Task objective>
Retype the lines from the line with "Task: Add a filament with the plus icon" up to and including the line with "pyautogui.click(x=824, y=925)", exactly as they appear.

Entries taken from a collection
---*---

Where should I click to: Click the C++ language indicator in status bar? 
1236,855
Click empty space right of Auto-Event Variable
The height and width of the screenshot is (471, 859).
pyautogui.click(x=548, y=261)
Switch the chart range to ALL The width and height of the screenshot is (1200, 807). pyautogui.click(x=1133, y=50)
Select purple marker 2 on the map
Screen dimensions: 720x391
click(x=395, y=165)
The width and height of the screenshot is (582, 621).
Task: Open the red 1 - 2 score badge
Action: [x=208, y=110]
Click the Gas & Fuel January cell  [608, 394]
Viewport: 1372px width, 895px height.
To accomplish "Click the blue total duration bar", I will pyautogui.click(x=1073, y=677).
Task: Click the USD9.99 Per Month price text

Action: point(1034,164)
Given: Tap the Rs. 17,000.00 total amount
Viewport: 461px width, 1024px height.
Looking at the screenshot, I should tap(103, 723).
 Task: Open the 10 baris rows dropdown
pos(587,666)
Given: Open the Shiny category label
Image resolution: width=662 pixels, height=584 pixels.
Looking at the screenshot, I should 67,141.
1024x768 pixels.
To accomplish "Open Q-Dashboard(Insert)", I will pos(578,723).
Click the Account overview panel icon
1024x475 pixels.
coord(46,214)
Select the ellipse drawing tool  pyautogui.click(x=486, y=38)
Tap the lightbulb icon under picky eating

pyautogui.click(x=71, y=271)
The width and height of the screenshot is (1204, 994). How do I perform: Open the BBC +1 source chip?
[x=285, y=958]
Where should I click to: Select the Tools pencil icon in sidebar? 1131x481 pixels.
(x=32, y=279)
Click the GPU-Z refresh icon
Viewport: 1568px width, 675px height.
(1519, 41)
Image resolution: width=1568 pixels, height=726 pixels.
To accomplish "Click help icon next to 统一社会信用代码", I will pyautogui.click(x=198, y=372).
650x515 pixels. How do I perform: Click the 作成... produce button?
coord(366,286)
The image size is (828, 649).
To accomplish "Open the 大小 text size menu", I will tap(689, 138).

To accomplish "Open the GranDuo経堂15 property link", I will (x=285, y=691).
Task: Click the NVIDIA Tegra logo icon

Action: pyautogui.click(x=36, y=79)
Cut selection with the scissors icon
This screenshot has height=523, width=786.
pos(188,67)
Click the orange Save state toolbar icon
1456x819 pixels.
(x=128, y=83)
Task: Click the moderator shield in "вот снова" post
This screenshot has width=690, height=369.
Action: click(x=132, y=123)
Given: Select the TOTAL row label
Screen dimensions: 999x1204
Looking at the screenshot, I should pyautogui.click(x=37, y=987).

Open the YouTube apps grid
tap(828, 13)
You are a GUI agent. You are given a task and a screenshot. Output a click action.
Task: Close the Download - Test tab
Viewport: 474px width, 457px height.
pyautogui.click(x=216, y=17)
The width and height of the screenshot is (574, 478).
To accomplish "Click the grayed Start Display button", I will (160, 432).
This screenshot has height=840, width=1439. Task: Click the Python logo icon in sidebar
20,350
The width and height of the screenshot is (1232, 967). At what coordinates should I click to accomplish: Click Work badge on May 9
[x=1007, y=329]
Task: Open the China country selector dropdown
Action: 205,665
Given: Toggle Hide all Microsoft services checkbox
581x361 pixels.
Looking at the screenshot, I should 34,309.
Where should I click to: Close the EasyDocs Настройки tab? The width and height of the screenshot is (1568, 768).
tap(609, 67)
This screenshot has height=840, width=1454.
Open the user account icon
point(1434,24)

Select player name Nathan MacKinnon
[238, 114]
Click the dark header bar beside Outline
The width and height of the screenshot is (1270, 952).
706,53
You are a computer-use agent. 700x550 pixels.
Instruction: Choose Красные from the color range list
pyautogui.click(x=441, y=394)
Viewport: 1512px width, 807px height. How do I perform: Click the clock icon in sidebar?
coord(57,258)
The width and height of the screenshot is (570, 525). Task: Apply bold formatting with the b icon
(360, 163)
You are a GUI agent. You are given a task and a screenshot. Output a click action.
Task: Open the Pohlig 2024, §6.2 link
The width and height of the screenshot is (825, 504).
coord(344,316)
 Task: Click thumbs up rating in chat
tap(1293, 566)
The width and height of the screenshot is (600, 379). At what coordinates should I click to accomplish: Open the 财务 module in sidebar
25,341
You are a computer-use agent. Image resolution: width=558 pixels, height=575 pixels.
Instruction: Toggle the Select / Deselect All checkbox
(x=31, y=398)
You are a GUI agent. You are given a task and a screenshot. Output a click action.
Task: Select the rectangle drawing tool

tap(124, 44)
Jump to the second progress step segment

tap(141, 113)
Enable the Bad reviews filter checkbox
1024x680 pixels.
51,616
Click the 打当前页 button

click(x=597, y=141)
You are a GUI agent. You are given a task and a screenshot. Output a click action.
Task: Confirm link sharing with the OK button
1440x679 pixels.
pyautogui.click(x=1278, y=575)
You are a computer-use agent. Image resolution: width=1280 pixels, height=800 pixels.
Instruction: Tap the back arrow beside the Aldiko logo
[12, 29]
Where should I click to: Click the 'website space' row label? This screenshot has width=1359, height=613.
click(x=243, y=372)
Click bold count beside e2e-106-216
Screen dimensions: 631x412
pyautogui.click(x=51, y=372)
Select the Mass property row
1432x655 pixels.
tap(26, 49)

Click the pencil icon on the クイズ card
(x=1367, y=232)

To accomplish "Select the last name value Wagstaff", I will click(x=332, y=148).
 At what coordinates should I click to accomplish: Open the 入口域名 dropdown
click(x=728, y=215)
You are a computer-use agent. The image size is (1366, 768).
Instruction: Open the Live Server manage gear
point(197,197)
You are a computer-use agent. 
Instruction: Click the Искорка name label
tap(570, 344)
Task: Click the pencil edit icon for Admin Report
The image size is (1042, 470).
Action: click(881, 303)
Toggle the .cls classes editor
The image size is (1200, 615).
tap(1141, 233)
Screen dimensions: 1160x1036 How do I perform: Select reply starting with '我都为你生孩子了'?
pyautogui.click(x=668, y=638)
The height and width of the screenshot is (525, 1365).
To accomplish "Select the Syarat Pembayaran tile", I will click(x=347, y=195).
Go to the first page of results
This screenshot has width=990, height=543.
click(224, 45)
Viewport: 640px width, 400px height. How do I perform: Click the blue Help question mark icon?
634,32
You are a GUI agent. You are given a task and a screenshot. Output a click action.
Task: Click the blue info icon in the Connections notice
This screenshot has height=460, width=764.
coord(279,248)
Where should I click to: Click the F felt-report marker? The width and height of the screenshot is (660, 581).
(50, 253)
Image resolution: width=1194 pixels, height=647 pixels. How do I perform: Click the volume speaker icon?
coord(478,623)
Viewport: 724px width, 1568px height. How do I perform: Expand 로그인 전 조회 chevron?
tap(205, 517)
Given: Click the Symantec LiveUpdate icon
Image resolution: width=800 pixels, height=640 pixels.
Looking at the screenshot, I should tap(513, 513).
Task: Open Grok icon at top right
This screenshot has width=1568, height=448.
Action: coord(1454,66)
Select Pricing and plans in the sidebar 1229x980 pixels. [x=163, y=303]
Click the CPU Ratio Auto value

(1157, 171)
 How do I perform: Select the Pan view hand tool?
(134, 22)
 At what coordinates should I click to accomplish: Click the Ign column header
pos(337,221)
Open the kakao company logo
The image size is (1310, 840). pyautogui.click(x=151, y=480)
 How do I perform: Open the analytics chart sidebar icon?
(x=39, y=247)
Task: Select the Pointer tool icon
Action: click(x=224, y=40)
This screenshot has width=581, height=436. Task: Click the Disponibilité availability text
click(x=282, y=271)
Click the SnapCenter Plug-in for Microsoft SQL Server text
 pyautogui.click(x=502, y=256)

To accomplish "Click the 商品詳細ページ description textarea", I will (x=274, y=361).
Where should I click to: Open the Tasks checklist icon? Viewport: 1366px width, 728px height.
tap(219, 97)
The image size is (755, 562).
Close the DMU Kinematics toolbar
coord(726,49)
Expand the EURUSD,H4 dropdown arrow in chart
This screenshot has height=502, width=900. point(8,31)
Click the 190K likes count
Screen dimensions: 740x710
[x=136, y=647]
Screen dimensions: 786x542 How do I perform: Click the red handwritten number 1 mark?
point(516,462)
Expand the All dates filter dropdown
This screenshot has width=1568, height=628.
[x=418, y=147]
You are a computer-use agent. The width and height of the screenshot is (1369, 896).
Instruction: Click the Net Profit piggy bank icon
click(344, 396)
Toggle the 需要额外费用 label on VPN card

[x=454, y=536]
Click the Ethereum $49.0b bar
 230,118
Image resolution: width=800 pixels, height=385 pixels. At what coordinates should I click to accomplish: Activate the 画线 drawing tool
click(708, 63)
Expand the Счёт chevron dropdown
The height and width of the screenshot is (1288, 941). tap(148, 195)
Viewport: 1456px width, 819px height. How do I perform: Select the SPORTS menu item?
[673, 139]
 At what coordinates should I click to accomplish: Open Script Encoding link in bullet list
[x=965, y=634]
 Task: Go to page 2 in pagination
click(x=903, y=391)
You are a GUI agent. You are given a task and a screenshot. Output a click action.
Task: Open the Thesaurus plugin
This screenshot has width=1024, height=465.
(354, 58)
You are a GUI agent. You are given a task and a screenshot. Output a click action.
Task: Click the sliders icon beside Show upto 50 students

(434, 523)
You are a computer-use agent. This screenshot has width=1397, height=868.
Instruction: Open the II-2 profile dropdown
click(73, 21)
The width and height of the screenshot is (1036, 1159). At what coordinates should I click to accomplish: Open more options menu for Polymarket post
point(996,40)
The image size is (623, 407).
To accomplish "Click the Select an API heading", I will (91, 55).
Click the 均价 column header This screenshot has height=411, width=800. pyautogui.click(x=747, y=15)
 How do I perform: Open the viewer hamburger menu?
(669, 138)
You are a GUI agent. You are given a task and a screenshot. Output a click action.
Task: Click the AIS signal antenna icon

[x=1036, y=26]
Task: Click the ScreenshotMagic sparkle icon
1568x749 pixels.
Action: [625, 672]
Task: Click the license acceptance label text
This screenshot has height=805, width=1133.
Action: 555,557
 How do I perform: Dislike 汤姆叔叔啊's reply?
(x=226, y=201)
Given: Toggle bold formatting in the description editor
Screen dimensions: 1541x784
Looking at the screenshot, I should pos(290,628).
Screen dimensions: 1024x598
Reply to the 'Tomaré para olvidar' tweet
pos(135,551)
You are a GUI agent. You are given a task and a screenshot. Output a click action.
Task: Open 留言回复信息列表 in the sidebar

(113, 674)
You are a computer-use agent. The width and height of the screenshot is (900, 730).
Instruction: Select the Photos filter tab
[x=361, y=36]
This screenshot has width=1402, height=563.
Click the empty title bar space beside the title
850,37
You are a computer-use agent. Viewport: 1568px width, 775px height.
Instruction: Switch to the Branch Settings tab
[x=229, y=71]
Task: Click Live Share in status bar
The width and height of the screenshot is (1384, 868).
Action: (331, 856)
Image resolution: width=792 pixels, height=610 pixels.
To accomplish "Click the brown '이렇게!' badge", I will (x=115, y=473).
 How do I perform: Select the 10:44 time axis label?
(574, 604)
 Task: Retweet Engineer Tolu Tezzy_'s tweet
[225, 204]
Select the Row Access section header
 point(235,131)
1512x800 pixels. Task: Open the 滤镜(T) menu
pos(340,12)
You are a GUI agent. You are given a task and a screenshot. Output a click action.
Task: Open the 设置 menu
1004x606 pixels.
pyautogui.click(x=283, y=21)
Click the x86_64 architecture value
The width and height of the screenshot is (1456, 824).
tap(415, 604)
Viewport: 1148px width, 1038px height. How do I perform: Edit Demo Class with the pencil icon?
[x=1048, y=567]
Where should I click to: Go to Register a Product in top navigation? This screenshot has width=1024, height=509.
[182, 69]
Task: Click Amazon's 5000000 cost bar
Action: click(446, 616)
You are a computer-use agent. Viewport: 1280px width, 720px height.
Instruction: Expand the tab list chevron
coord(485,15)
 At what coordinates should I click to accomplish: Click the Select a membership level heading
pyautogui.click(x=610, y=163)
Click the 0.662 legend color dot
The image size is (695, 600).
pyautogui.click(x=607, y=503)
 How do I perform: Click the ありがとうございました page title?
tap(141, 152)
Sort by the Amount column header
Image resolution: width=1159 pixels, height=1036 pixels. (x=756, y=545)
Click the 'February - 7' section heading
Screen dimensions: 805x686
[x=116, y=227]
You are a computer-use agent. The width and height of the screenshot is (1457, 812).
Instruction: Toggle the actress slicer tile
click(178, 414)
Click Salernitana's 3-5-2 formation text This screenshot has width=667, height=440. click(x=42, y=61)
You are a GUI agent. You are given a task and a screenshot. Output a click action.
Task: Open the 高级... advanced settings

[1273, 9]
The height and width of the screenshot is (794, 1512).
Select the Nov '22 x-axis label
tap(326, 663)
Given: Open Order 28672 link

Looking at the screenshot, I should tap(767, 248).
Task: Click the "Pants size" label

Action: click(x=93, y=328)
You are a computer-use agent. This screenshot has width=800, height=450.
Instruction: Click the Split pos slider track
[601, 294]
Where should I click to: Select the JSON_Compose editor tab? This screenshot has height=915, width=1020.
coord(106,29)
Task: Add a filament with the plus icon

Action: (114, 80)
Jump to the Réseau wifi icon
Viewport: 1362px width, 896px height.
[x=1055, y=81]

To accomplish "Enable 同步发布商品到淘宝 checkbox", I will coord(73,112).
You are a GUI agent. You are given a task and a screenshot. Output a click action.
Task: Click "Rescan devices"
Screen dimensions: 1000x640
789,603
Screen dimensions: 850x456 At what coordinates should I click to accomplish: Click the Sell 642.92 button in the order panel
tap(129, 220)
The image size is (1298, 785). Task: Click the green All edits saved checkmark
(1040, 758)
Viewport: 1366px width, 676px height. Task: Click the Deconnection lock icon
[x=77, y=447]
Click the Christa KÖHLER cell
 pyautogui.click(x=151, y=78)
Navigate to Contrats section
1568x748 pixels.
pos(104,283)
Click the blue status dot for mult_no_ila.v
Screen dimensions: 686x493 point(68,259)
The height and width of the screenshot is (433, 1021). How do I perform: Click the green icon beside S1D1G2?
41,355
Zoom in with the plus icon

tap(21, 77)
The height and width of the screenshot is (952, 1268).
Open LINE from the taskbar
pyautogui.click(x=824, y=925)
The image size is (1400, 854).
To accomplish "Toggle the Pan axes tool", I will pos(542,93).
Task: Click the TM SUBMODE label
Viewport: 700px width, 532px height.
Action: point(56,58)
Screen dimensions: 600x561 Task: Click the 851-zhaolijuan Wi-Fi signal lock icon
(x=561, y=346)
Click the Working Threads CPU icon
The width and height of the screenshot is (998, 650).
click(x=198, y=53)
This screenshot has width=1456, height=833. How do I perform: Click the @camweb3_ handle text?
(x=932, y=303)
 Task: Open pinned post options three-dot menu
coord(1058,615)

---*---

Final answer>
Task: Add a filament with the plus icon

Action: (114, 80)
Jump to the Réseau wifi icon
Viewport: 1362px width, 896px height.
[x=1055, y=81]

To accomplish "Enable 同步发布商品到淘宝 checkbox", I will coord(73,112).
You are a GUI agent. You are given a task and a screenshot. Output a click action.
Task: Click "Rescan devices"
Screen dimensions: 1000x640
789,603
Screen dimensions: 850x456 At what coordinates should I click to accomplish: Click the Sell 642.92 button in the order panel
tap(129, 220)
The image size is (1298, 785). Task: Click the green All edits saved checkmark
(1040, 758)
Viewport: 1366px width, 676px height. Task: Click the Deconnection lock icon
[x=77, y=447]
Click the Christa KÖHLER cell
 pyautogui.click(x=151, y=78)
Navigate to Contrats section
1568x748 pixels.
pos(104,283)
Click the blue status dot for mult_no_ila.v
Screen dimensions: 686x493 point(68,259)
The height and width of the screenshot is (433, 1021). How do I perform: Click the green icon beside S1D1G2?
41,355
Zoom in with the plus icon

tap(21, 77)
The height and width of the screenshot is (952, 1268).
Open LINE from the taskbar
pyautogui.click(x=824, y=925)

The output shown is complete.